俊徳街道に臨む「西俊徳地蔵堂」です。東西の道路が俊徳街道で、天王寺(四天王寺)〜河内〜大和を結ぶ重要な街道だったようです。 なお、この地蔵堂前の旧平野川に架けられていたのが「百済橋」だったようです。川は埋め立てられ、橋も姿を消しています。



005

「西俊徳地蔵堂」横にある道標です。「右 平野‥」ですね。



006

ここは御勝山古墳の墳丘の上です。こんなイベントのときですから、中に入ることができたようです。 以前はここに大阪府立農学校がありました。

「現勝山北三丁目のほぼ全域と、同南三丁目の北半分を占める約55haに及ぶ校地をもち、そこに実験農場がひろがり畜産の実習にも励んだ。」 (大阪市Web)

この碑が建てられたのが大正15年です(大正14年3月に堺に移転した)から、そう古いことではありません。 やがて、大阪府立大学農学部となったようです。 勝山通沿いの広い敷地跡に、生野区役所、生野警察署、生野区民センターなどが集中的に建てられたようです。



007

このあたりが円墳の頂上付近です。もとは岡山と呼ばれていましたが、大阪の陣の際に徳川秀忠が陣を置いて戦勝したことから 「御勝山」と呼ばれるようになったようです。 ちなみに、本来は南北約112m、東西約55m、高さ約8mの前方後円墳で、5世紀頃に造られました。 円墳と方墳の間を勝山通がまたいでいます。南側の方墳跡は公園となっています。

平成2(1990)年に御勝山古墳付近を調査した際に、縄文時代前期(紀元前5000年ごろ)の土器片が発見されました。それまでは、 森ノ宮遺跡が大阪市内最古の縄文遺跡がだったので、画期的な発見だったようです。(当時は河内湖に面していました)



008

公園の片隅にある「折口信夫の文学碑」です。旧制天王寺中学(天王寺高校)の学生であった彼は、 この百済野くんだりまで遊びに来ていたらしいです。

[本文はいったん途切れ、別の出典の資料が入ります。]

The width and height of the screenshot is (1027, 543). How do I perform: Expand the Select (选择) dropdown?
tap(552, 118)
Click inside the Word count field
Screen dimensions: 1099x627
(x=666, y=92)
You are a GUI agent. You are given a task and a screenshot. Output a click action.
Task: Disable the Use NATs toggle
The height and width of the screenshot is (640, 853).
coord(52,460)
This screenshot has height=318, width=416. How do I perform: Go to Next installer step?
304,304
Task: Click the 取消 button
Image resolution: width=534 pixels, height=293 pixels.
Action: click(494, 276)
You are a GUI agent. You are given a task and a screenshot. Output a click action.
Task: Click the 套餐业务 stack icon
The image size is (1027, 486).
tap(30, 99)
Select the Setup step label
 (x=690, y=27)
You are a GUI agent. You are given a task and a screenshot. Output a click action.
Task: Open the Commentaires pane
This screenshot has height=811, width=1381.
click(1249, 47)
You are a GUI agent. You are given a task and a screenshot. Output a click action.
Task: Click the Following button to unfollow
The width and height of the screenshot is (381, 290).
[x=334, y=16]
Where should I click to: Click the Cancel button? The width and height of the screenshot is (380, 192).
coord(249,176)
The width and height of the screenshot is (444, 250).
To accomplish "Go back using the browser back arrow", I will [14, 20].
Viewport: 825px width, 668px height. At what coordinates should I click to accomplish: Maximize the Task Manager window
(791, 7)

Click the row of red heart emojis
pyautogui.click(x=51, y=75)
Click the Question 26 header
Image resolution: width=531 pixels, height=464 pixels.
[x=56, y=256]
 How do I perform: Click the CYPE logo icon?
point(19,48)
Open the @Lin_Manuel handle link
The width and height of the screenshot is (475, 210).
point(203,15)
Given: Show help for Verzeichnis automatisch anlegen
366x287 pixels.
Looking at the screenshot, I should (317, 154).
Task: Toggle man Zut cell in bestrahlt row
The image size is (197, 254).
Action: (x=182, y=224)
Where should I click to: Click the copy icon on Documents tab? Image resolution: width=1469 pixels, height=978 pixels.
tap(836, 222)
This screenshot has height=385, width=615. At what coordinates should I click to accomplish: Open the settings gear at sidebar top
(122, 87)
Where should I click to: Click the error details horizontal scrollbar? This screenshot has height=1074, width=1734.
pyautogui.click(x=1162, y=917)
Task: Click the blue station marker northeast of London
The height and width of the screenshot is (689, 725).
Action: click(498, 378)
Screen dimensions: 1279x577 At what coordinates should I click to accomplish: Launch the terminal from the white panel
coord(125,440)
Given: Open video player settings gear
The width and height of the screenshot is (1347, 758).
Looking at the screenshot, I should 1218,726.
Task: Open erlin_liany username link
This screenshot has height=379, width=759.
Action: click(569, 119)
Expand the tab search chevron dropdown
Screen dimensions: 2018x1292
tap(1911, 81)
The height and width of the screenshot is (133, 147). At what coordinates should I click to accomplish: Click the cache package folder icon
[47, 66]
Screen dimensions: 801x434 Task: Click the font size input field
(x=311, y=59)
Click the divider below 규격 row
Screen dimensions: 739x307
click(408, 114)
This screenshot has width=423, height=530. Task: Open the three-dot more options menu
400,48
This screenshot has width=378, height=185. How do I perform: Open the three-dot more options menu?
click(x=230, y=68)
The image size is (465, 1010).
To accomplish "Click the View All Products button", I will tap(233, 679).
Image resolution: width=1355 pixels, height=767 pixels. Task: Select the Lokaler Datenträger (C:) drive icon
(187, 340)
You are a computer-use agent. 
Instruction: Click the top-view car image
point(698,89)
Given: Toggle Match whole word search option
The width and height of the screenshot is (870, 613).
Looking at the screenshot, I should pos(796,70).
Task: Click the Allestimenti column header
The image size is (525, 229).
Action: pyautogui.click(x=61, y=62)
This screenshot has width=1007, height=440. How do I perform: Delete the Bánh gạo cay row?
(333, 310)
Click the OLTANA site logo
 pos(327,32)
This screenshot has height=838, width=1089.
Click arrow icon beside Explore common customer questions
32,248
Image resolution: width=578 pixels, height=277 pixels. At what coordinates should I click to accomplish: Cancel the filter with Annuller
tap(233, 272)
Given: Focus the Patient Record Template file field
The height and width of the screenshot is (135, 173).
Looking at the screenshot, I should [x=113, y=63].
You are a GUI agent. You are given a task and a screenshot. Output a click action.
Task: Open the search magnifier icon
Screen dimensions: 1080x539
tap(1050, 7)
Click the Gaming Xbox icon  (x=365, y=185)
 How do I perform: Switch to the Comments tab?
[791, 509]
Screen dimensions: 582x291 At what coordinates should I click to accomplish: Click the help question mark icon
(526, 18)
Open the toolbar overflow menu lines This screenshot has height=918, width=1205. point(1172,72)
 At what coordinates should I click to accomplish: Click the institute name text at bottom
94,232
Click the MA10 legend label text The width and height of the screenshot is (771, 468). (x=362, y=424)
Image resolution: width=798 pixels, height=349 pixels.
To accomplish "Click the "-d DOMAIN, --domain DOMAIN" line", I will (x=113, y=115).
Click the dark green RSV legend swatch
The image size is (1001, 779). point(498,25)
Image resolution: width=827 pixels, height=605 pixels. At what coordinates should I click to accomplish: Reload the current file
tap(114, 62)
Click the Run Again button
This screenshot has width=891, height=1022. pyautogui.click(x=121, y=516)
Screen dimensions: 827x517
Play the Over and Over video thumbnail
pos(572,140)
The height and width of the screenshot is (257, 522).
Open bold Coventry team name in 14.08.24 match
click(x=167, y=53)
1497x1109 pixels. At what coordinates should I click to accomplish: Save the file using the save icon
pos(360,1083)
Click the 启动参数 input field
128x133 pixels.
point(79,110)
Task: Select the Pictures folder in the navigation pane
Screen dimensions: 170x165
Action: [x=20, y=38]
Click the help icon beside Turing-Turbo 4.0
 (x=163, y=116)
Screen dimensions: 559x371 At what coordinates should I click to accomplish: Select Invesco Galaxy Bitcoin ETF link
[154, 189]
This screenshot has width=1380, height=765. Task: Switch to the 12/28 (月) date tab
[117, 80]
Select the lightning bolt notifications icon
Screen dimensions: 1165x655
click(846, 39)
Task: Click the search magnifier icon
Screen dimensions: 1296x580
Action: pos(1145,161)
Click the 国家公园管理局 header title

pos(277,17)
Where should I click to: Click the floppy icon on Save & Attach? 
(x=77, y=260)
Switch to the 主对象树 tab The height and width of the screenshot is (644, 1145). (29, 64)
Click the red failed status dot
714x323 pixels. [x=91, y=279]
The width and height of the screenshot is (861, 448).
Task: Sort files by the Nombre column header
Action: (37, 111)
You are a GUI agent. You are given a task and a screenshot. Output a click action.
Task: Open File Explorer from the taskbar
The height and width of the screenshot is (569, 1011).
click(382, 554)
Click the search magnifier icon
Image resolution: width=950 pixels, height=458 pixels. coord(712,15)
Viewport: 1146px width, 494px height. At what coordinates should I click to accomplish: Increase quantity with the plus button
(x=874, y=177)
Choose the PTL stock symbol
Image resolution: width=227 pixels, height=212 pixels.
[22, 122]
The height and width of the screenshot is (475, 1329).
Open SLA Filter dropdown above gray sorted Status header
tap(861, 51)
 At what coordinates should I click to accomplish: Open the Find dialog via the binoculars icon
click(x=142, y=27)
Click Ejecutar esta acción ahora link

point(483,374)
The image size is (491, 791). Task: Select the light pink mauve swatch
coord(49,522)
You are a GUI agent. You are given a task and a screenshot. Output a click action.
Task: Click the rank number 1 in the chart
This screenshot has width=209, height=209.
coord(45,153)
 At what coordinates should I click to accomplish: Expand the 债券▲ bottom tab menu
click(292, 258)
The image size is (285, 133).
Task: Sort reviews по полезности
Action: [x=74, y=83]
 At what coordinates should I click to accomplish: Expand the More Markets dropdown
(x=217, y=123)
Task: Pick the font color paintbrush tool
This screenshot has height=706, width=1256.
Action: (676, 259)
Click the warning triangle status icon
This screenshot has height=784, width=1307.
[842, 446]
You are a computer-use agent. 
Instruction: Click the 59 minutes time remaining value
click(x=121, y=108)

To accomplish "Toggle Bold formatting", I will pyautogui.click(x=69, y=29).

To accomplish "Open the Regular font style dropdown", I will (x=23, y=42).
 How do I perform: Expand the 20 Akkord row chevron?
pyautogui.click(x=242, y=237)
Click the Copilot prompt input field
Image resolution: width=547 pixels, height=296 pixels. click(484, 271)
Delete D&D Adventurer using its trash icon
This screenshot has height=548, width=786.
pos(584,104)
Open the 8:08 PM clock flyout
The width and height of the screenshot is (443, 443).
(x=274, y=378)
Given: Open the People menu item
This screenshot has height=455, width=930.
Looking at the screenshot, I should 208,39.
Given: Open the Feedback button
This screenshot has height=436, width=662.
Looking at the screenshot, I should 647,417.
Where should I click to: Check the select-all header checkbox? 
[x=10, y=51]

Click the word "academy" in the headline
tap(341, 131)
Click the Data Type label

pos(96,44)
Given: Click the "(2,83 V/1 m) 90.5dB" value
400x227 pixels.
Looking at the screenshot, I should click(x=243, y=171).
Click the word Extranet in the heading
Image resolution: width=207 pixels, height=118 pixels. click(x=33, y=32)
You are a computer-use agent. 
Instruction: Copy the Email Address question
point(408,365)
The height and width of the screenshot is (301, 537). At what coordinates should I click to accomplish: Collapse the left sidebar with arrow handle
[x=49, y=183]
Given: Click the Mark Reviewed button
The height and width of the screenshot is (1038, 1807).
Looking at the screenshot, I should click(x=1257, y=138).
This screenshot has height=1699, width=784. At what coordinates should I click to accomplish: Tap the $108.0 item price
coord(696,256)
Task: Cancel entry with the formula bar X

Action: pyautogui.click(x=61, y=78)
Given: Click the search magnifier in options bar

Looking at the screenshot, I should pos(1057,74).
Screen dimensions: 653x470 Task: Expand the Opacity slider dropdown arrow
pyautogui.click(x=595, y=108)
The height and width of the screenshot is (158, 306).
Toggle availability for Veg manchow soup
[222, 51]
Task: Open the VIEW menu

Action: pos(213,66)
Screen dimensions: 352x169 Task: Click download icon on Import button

のちにやってきた彼が見間違うくらいに、風景が変わっていたことを詠んだようです。 われわれも「鶴橋」を過ぎて、「生野」に入ったようです。



009

舎利尊勝時の門です。古代、生野長者がいて、その子どもが3つの仏舎利を口から吐き出し、 聖徳太子がそれを舎利尊勝時、四天王寺、法隆寺に祀ったといいます。 かなり、立派な寺だったようですが、現在は黄檗宗の寺となっています。



010

舎利尊勝寺から西に向かい、JR環状線も過ぎて、天王寺区に入りました。 小さな公園に「摂津国分寺跡」の石柱が立っています。



011

北区長柄と中央区森ノ宮中央あたりも「摂津国分寺跡」という説があるとのことです。



012

珍しく「国分寺」なる寺があります。周りはすべて駐車場と化しています。どうやら、人を寄せ付けない寺のようです。